Fusions, Acquisitions
Covea / Scor / Lazard

exclusif Covea mandate Lazard contre Scor

EXCLUSIF. Selon les informations de WanSquare, le groupe Covea vient d’enrôler la banque Lazard dans ses visées hostiles sur le groupe Scor. Preuve qu’en dépit d’un refus unanime du conseil d’administration du réassureur, il n’a pas renoncé à s’offrir le champion de la réassurance.
Matthieu Pigasse - Lazard
Matthieu Pigasse - Lazard

Selon les informations exclusives obtenues par WanSquare, le groupe mutualiste Covea, vient de mandater Lazard pour l’assister dans son intention de prendre le contrôle du groupe Scor. Lors de la première tentative d’OPA amicale à 43 euros présentée aux administrateurs du réassureur à la fin du mois d’août, le groupe mutualiste s’était adjoint les services de deux banques étrangères à la zone euro, Barclays et Crédit Suisse.

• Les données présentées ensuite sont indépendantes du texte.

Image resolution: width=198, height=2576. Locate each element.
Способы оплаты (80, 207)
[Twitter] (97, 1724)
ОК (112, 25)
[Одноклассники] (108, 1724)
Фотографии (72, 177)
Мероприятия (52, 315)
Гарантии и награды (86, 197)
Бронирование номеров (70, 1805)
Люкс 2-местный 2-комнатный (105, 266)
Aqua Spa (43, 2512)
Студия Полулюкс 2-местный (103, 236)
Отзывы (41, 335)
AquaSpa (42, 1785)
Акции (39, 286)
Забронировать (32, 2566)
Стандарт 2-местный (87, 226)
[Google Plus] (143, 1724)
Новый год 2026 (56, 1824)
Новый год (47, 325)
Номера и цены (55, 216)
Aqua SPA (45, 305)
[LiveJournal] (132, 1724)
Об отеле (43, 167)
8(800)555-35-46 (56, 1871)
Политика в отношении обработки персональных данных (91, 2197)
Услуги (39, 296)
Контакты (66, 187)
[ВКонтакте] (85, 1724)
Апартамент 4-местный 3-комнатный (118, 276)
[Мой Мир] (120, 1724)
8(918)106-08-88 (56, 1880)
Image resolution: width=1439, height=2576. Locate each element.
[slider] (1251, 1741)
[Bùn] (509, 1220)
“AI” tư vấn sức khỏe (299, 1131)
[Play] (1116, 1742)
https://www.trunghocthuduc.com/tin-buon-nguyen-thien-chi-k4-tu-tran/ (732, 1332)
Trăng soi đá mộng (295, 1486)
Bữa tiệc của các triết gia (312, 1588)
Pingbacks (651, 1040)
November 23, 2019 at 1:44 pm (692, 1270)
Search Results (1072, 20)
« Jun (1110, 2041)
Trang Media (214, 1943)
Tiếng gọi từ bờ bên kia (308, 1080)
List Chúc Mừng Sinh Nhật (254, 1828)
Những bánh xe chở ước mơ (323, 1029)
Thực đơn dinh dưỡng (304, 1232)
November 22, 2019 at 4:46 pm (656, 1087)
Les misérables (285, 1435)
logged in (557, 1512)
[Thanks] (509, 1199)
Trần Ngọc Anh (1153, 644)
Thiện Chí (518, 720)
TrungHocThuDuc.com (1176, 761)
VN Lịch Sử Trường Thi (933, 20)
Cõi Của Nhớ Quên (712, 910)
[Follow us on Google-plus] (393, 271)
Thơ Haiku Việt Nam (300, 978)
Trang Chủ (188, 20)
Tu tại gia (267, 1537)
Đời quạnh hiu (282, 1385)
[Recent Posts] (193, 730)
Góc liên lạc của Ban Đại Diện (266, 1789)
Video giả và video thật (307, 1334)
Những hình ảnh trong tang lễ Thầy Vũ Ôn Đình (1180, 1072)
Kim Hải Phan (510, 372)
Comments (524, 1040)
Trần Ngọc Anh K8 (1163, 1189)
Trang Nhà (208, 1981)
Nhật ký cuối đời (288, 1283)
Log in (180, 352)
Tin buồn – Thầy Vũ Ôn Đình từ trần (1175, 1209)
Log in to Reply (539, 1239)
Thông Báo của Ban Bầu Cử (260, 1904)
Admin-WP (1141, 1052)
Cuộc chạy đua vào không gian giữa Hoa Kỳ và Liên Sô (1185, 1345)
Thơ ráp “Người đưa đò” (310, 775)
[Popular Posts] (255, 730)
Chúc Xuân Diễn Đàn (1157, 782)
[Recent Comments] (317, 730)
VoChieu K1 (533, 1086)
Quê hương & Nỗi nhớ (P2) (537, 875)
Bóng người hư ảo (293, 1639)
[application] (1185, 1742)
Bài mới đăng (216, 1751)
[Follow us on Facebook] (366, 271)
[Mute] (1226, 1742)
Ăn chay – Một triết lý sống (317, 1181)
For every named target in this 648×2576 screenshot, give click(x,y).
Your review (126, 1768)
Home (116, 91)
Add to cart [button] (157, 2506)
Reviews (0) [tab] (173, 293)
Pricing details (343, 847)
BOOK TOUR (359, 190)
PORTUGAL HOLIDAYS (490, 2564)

Compte tenu du barrage opposé à l’unanimité par le conseil d’administration de Scor à cette première tentative, Thierry Derez, le patron de Covea, a décidé de mandater la banque Lazard. D’autant plus que Matthieu Pigasse est un bon connaisseur du monde mutualiste, depuis son passage au cabinet de Dominique Strauss-Kahn. Cela montre que le groupe, propriétaire de MAAF ou de GMF, et très excédentaire en fonds propres, loin de renoncer à sa manœuvre hostile a décidé de franchir un nouveau pas en avant.

Les statuts de Scor prévoient qu’un administrateur, qui se trouve en situation de conflit d’intérêts, dispose d’un mois pour démissionner du conseil. Nicolas Baverez, associé du cabinet Gibson and Dunn, qui a été mandaté par Augustin de Romanet, administrateur référent de Scor, sera donc très attentif à ce que la lettre et l’esprit des statuts soient respectés. Ce qui devrait entraîner une démission de l’intéressé au plus tard le 24 septembre, soit un mois après son envoi de proposition de rachat de Scor.

En attendant, les investisseurs et grands actionnaires de Scor ont réaffirmé leur confiance dans les perspectives du groupe, puisque beaucoup ont révisé à la hausse leurs objectifs de cours, le situant même à 42 euros, soit un euro en dessous de la proposition de Covea. A n’en pas douter les semaines qui viennent seront tendues entre les deux groupes, en attendant l’échéance de la clause de stand-still qui a lieu en avril 2019.